WORK ORDER →
From the entries below, transcribe exactly the lines between the line holding "Viewport: 545px width, 318px" and the line holding "Toggle the blue", inclusive; skip all other lines.

EXERCISE INPUTS →
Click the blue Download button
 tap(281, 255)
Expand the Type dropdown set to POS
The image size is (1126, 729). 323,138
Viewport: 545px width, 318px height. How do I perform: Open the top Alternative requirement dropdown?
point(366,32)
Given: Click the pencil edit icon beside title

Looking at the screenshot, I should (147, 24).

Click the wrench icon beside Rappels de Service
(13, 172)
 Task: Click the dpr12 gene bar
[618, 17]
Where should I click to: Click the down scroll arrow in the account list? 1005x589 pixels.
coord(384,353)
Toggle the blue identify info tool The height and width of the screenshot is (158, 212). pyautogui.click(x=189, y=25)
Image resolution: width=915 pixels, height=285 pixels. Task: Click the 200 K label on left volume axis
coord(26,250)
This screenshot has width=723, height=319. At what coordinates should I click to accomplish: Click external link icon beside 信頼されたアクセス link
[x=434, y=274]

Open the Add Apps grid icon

---

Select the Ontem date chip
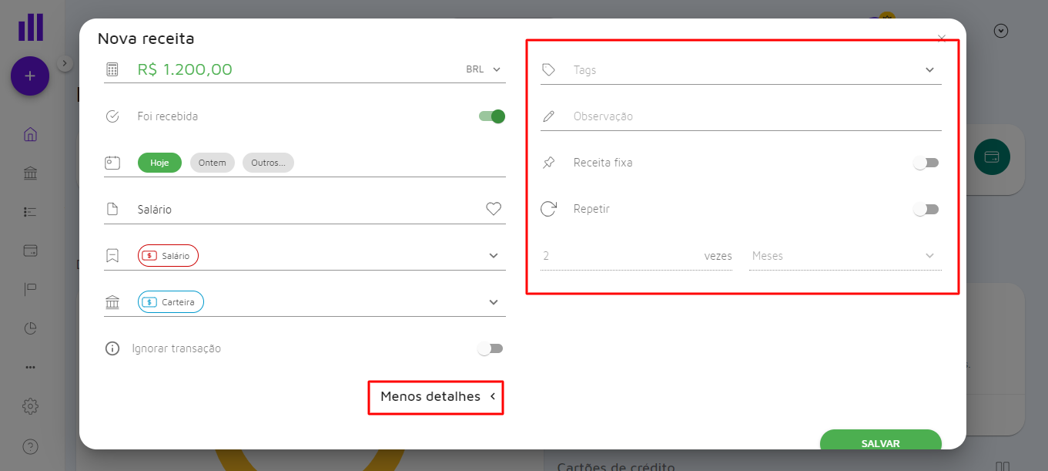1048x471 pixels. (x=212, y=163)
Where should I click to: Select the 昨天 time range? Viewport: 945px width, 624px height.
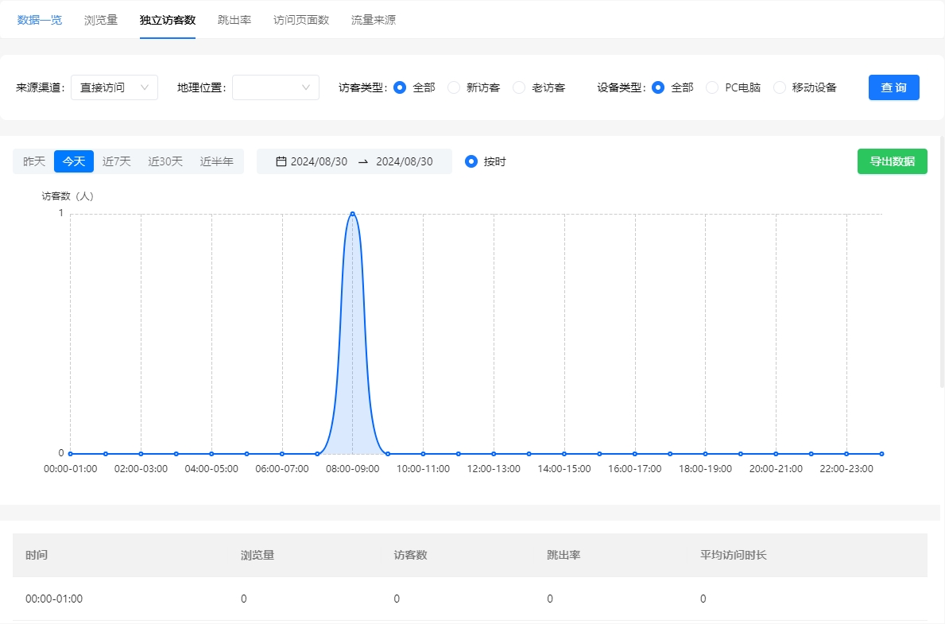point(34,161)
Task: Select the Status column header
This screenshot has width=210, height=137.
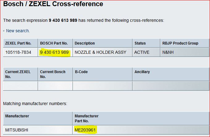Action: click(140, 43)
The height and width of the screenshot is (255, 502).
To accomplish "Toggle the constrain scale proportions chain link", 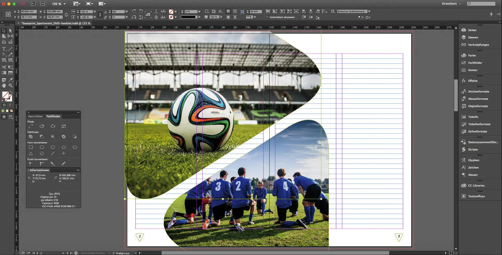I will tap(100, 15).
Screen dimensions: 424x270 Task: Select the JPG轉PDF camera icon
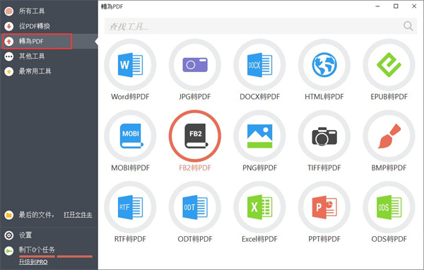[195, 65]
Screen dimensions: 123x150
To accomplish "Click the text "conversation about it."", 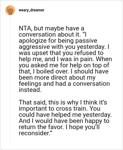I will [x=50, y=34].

...

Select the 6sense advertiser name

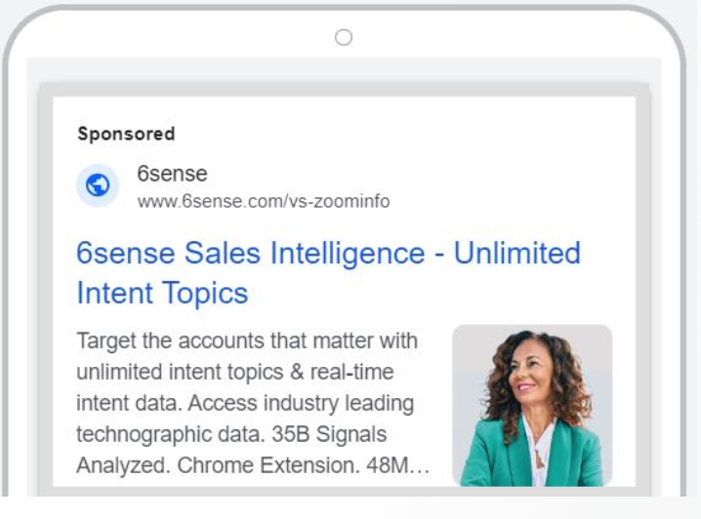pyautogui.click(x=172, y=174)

FINAL ANSWER →
Viewport: 545px width, 318px height. How do I perform: Open the top Alternative requirement dropdown?
point(366,32)
Given: Click the pencil edit icon beside title

Looking at the screenshot, I should (147, 24).

Click the wrench icon beside Rappels de Service
(13, 172)
 Task: Click the dpr12 gene bar
[618, 17]
Where should I click to: Click the down scroll arrow in the account list? 1005x589 pixels.
coord(384,353)
Toggle the blue identify info tool The height and width of the screenshot is (158, 212). pyautogui.click(x=189, y=25)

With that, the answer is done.